§ **Dataset content**:
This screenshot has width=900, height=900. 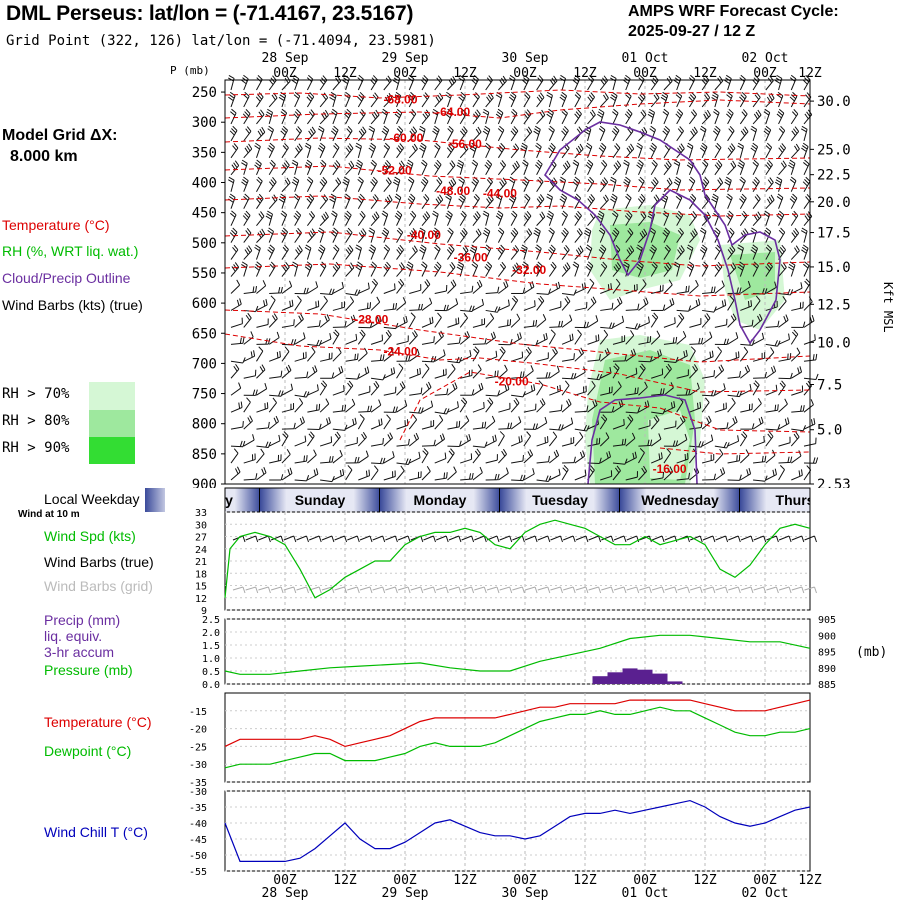 What do you see at coordinates (395, 170) in the screenshot?
I see `temperature-contour-label: -52.00` at bounding box center [395, 170].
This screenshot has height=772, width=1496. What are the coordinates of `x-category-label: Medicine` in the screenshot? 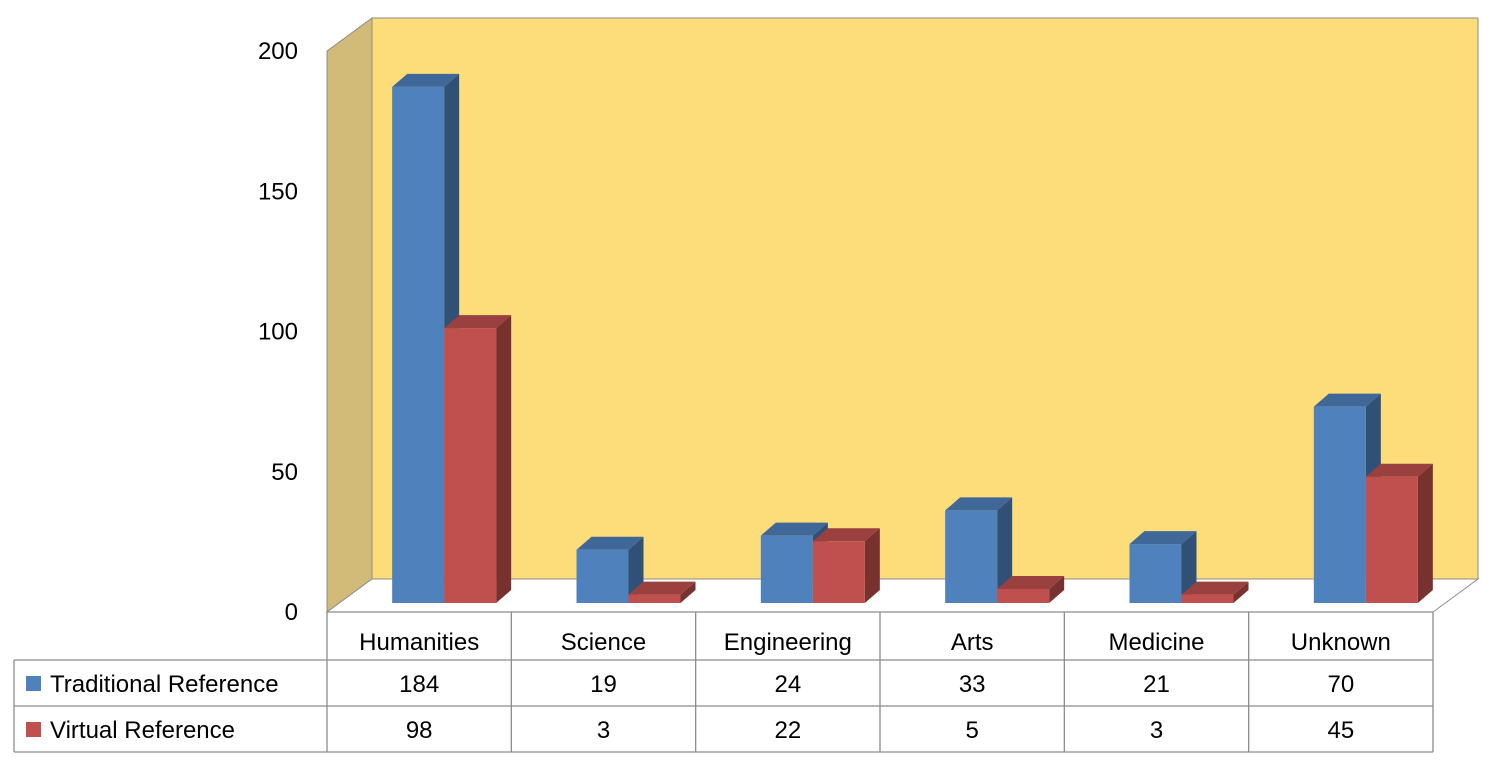 It's located at (1156, 642).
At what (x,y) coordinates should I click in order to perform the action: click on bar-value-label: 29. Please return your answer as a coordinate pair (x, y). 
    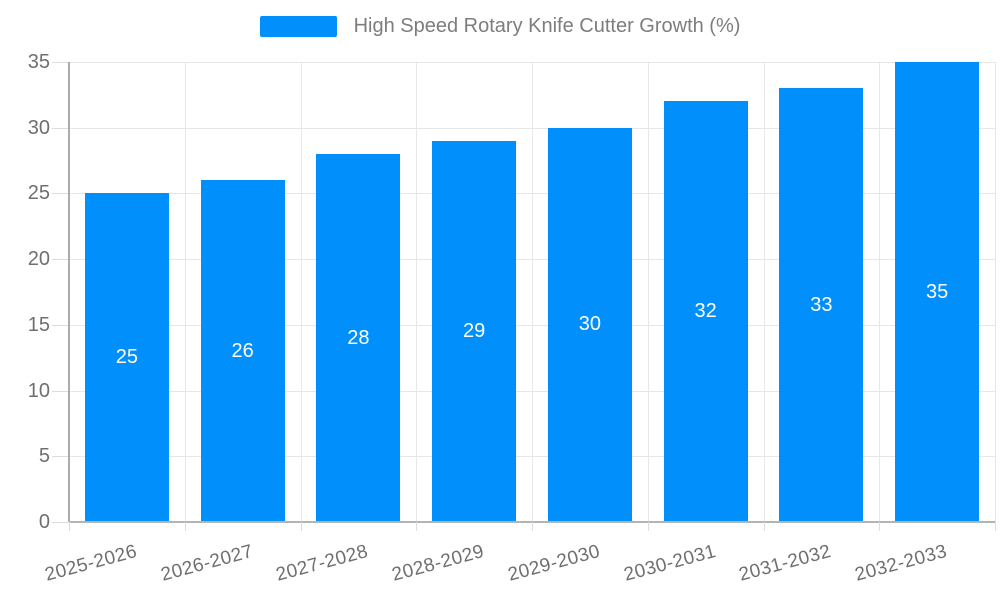
    Looking at the image, I should click on (474, 330).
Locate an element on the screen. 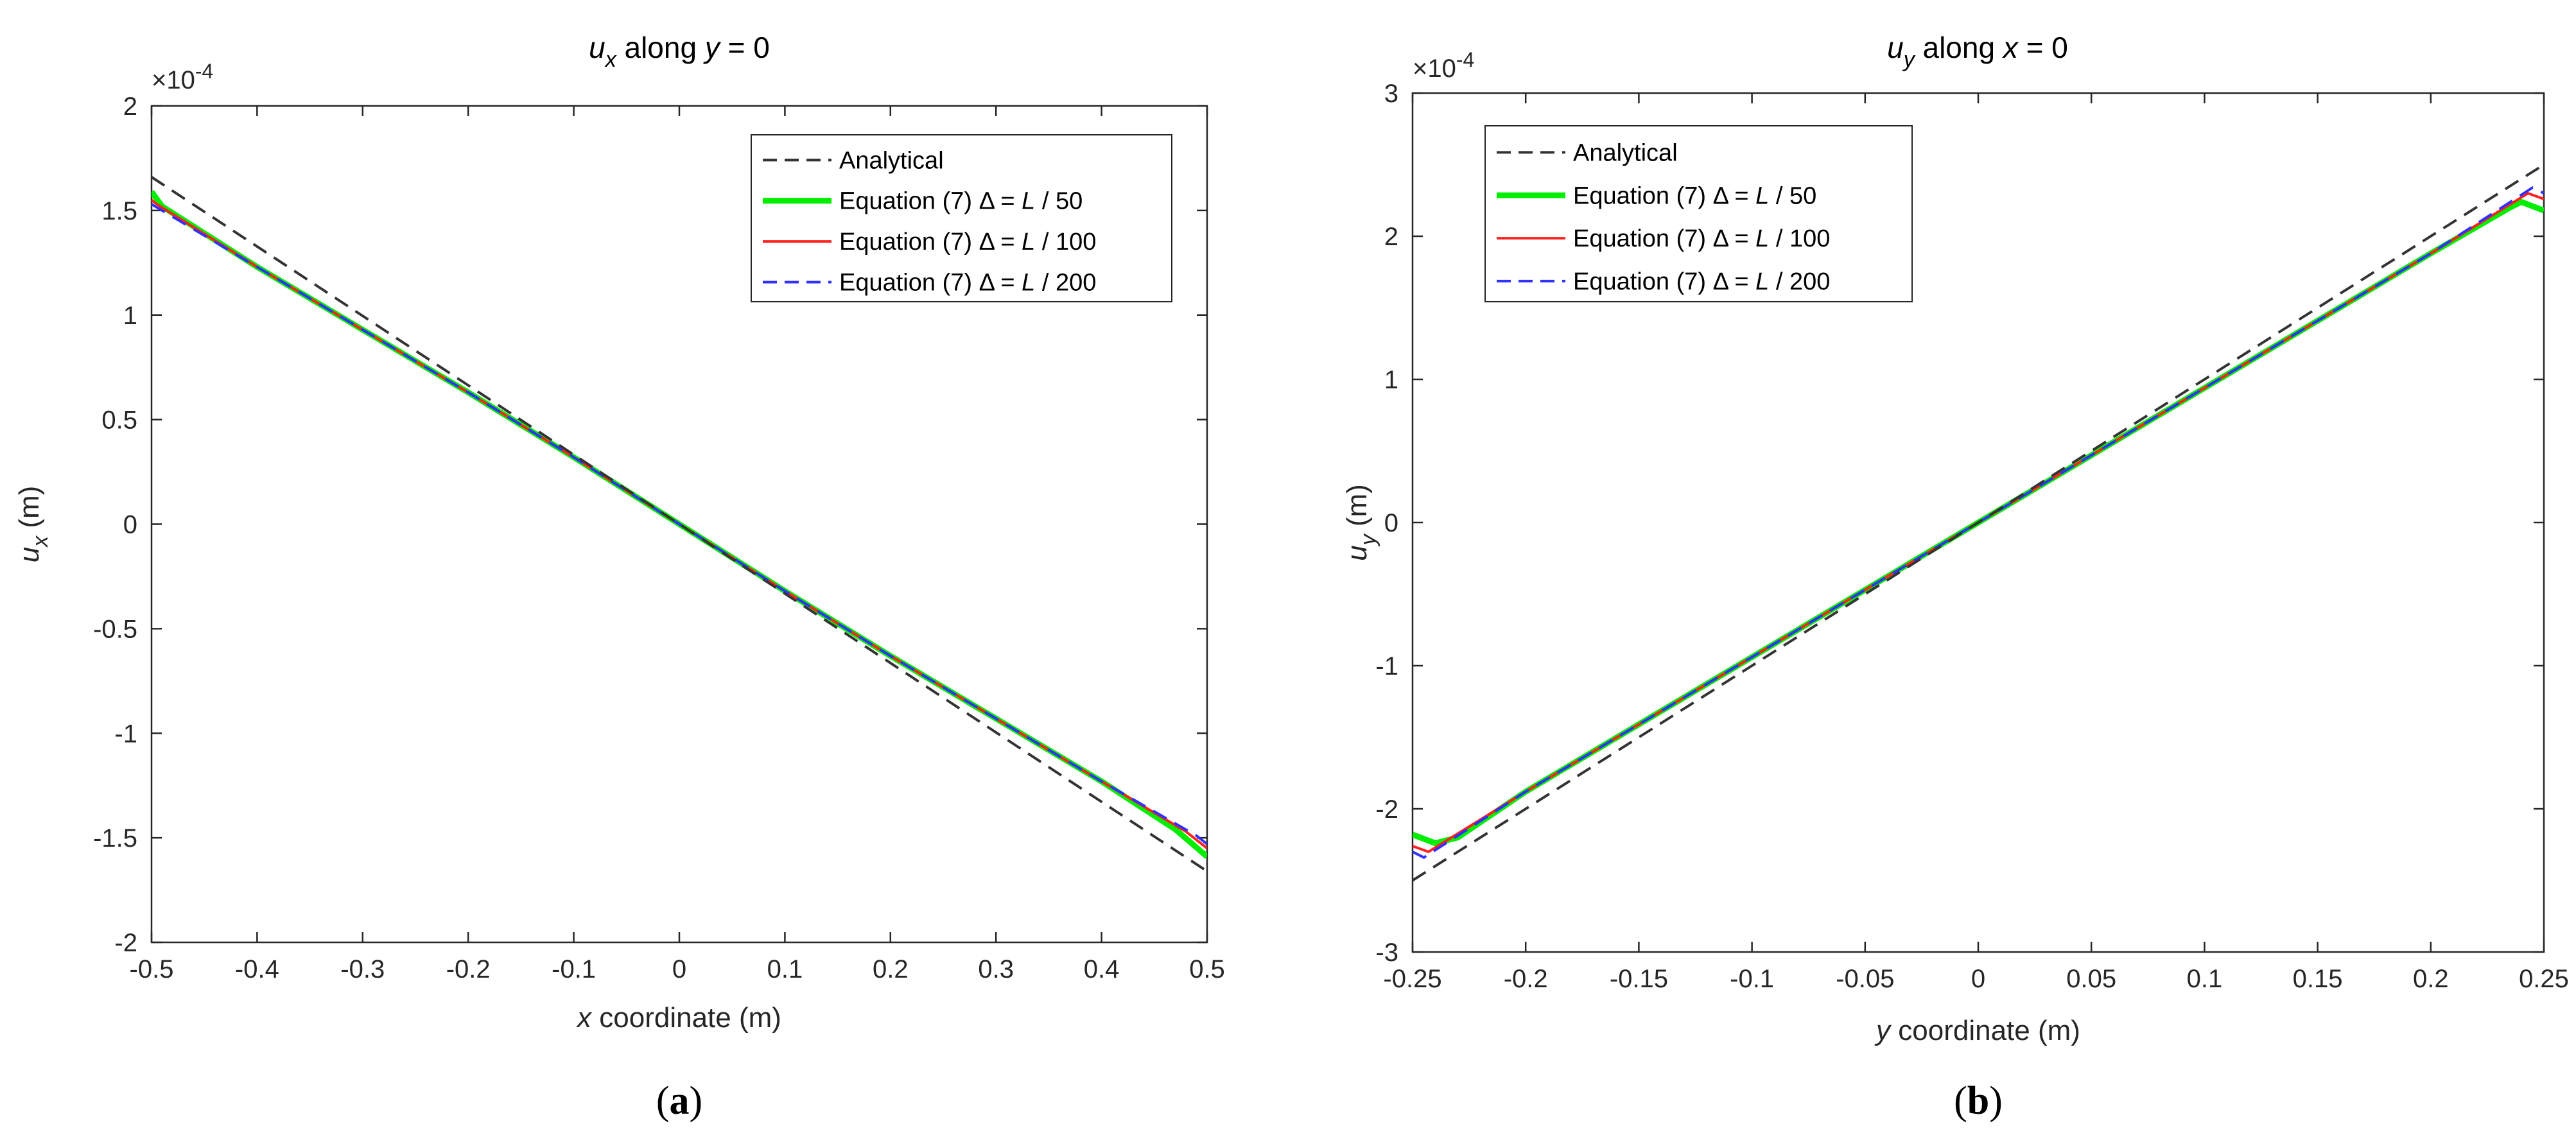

§ **What you need to do**:
Identify every line in the items above that contains the word "should" and copy each one. Matching is case-sensitive.

§ **Answer box**:
At what (x,y) coordinates should I click in order to perform the action: click on bar-value-label: 29. Please return your answer as a coordinate pair (x, y). 
    Looking at the image, I should click on (474, 330).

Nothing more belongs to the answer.